= Instruction =
Present the part of the records that opens with the line containing "Where should I click to: Click the price" and closes with the line containing "pos(144,541)" as a Markdown table with the columns Row and Line, numbering each line in order and leaving out blank lines.

:: Input rows

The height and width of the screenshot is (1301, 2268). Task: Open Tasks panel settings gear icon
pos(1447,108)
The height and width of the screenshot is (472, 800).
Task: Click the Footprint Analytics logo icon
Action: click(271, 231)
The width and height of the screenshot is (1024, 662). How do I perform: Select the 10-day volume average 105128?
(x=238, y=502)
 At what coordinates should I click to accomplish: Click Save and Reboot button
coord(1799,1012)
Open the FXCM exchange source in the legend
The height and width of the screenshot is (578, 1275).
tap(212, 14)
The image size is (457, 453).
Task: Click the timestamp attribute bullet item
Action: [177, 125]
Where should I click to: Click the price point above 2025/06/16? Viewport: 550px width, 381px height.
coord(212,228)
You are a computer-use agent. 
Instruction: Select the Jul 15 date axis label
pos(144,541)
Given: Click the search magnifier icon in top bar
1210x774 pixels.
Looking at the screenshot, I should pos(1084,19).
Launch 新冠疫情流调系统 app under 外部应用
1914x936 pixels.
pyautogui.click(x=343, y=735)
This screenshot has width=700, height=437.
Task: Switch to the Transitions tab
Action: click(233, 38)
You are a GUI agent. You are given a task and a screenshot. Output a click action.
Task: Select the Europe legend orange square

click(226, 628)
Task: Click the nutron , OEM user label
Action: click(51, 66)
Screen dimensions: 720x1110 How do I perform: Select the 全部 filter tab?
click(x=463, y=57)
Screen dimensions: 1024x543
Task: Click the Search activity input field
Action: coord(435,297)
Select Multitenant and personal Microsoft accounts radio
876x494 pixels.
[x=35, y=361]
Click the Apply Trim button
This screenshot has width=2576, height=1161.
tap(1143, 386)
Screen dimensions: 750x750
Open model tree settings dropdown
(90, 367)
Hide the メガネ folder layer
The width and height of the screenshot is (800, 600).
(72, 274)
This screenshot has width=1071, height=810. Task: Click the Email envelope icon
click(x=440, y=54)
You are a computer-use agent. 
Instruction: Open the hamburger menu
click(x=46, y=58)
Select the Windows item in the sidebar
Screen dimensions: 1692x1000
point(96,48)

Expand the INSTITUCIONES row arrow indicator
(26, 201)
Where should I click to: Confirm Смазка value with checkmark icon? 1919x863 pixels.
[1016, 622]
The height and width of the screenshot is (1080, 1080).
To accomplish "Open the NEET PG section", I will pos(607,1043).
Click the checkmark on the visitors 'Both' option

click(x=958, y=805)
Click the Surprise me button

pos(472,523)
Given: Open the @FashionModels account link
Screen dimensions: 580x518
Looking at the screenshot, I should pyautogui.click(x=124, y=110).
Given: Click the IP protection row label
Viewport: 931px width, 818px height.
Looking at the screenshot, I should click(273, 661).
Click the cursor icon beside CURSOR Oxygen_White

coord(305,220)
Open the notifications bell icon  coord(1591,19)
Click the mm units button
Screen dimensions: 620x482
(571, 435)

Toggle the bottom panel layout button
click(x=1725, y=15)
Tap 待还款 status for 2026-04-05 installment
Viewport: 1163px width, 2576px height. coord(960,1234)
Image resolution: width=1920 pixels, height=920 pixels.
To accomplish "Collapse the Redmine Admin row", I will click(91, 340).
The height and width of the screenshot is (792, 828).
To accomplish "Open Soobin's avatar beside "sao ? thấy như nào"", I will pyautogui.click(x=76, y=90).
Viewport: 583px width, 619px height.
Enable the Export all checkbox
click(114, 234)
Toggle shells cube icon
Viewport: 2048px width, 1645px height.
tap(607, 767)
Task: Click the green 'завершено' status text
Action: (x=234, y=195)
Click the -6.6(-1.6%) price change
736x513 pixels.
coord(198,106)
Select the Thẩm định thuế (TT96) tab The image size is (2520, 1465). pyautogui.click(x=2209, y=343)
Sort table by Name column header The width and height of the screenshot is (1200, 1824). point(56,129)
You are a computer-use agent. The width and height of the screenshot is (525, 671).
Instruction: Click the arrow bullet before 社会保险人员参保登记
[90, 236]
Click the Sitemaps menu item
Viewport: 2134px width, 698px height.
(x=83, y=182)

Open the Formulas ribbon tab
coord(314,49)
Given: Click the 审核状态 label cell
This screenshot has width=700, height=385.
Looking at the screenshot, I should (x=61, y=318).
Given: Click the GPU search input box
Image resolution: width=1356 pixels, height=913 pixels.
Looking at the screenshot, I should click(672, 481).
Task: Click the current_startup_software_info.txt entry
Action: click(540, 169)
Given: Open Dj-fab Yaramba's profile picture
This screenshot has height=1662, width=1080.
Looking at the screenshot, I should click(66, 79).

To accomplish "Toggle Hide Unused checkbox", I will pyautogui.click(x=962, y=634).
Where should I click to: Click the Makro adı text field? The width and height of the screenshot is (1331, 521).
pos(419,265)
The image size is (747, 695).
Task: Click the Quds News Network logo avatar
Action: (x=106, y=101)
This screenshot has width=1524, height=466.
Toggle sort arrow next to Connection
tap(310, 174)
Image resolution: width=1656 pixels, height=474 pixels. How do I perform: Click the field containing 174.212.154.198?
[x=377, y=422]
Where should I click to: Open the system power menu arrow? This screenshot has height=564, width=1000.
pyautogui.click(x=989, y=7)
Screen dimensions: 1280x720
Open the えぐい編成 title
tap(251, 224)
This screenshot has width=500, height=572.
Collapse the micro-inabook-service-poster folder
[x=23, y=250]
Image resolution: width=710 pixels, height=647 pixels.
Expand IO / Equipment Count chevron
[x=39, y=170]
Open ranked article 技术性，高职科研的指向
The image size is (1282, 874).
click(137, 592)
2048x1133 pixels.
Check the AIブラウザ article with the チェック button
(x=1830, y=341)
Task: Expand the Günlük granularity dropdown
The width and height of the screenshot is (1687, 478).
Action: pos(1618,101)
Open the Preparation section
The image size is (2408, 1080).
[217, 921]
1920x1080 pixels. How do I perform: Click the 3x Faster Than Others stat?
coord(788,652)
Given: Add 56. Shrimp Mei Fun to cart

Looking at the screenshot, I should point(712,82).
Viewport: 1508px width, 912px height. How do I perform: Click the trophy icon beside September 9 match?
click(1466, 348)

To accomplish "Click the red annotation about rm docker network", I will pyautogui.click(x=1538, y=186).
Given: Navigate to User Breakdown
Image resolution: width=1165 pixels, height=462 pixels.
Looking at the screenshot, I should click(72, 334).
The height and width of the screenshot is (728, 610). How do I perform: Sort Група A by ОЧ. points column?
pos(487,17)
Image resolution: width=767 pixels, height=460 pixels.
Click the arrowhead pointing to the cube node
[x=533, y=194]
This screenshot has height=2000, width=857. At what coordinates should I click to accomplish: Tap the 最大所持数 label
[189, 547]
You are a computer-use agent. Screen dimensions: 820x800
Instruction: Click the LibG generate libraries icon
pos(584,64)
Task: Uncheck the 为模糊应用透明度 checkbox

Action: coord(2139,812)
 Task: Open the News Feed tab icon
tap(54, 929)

::::

= Solved problem =
| Row | Line |
|---|---|
| 1 | Where should I click to: Click the price point above 2025/06/16? Viewport: 550px width, 381px height. |
| 2 | coord(212,228) |
| 3 | You are a computer-use agent.  |
| 4 | Instruction: Select the Jul 15 date axis label |
| 5 | pos(144,541) |